I was diagnosed with collagenous colitis 15 years ago. Daily imodium kept it under control until I contracted C-Diff three years ago that kept coming back until I had it for six months, then imodium did not work. I went through all of the suggested treatments, including budesonide, and nothing worked to stop my eight or nine bowel movements a day until I was put on Colestipol. I take one imodium and one Colestipol per day to control my symptoms and I watch my diet. I basically eat the Mayo Clinic recommended diet, gluten free, lactose free, lean protein, very low fiber, etc.. I take Cymbalta and that probably contributes to my intestinal problems, but I am unable to get off SSRI's because nothing else helps my depression. I'm glad someone brought this up because it is very rarely mentioned and there is not a lot of support available. Thank you!

@denisemarys
I was diagnosed with collagenous colitis 13 years ago. I was initially treated with methotrexate for a month. It worked- diarrhea stopped.
Since then I have had on and off episodes. 2915 I started immunosuppressive Imuran. Worked very well, but I got many serious infections and stopped after 7 months. I remained okay until a couple of years ago, when symptoms recurred, maybe not identical
, but now seriously affecting my quality of life.
Plan now is getting a referral from my internist to my local gastroenterologist about starting treatment again. Can’t wait!

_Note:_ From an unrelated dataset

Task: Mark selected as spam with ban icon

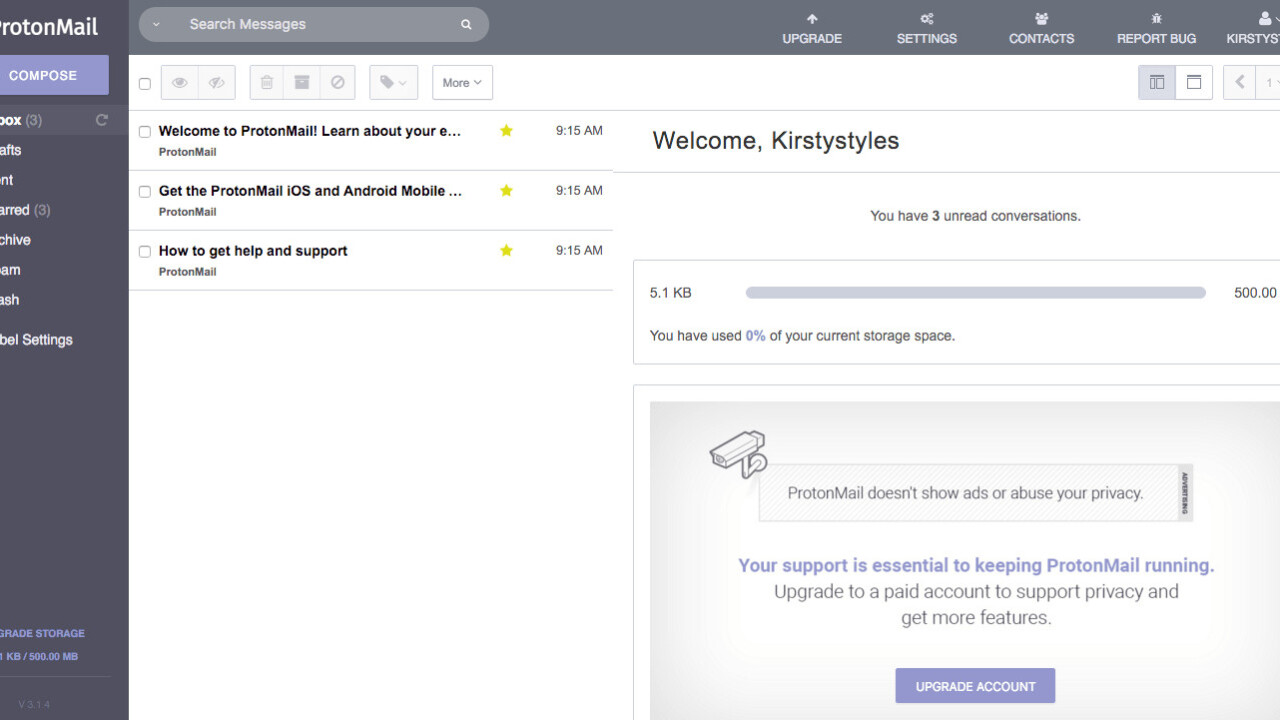Action: coord(337,83)

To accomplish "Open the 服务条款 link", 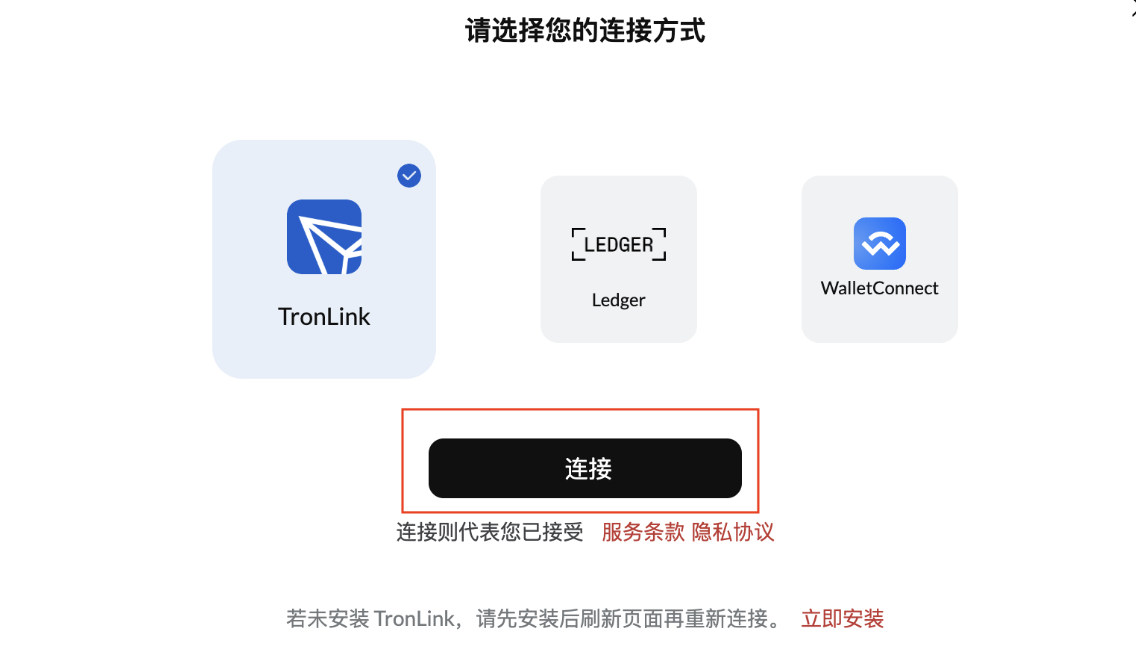I will pyautogui.click(x=643, y=532).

I too was diagnosed with MC 2 years ago and have been frustrated with bloated stomach and diarrhea. The only thing that helps is keeping a food diary. I wrote down how I felt after each meal and was precise with naming the food or drink that I consumed. Pasta and fatty sweets are issues, as well as Asian foods and certain spices and seasonings. Restaurants can be a problem as they cross contaminate and use different oils that I never use at home. I tested negative for celiac disease. I researched and found out a lot of semolina flour pasta has the highest degree of gluten so I stopped eating it. I can eat regular bread ok as long as I don't eat too much. Bakery type sourdough bread is ok too. Bottom line, I must eat plainer foods and limit fats. I cook or steam veggies until they are soft which helps. Eating at home is best as I can control the preparation of the meal. I ALWAYS have issues with restaurants! Basically eating lean meat and cooked veggies works for me. Not too gourmet but I feel much better!

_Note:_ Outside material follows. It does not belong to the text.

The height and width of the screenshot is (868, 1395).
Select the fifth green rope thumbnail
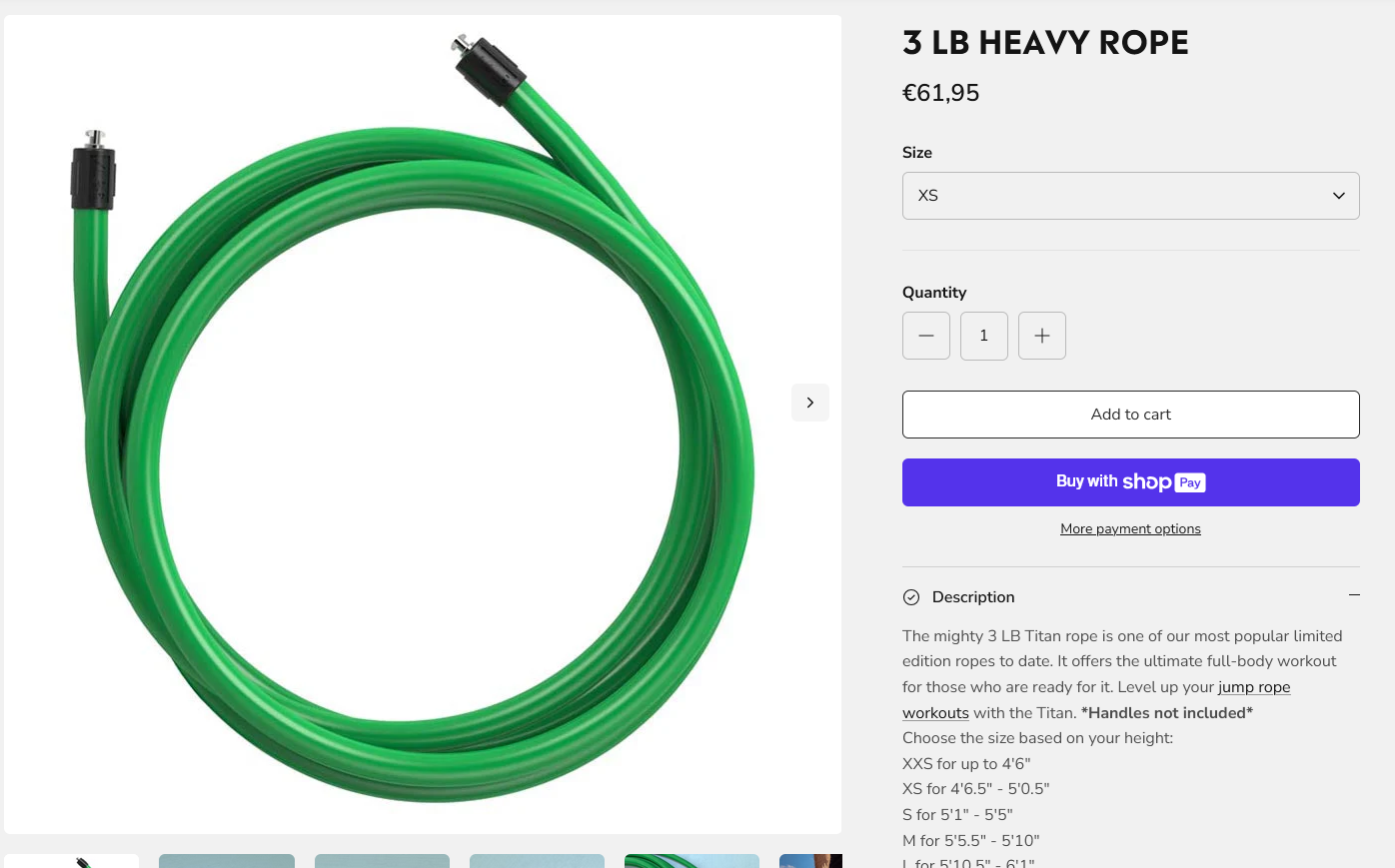(x=692, y=861)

I’ve been on budesonide for six years with no remission. I’ve never tried their Pepto-Bismol tablets for eight weeks. I’m going to start today and let you know how that goes. I’m excited to see that something like that work for somebody.

Hello
I was just diagnosed with LC a month ago. I have had some success with imodium. I don’t want to knock my immune system down with budesonide. I have it and might need it once the 6 weeks of imodium is up. Pepto makes me anxious and the muscle jerks are weird.
I would love some advice about living a better life as far as traveling or doing anything really.
The thought of being too far from a restroom consumes me. My anxiety attacks seem worse. I am weak nauseous and fatigued. I do have some better days.
I wonder if remission is just a term that dangles out there, or if it worth hoping for.
I have been a patient at the Mayo in Scottsdale for 13 years. After my celiac and colitis diagnosis my care has been anything but stellar.
I am looking into options in SLC, no one here in the LV area even treat colitis.
My follow up appointment in AZ will be 4 months after diagnosis. I am just winging it trying to get any advice.
Hope you feel better soon!!

Thanks! there’s so much information and yet very little in the way of caring it. Another friend who has it and I are starting to eight week Pepto-Bismol trial. I stopped taking budesonide. I’m really hoping that this will work as it seems to have for others. I will definitely let you know. Hope you find some relief too. I will say it’s been 24 hours on it and I haven’t had any diarrhea for 24 hours. That’s hopeful!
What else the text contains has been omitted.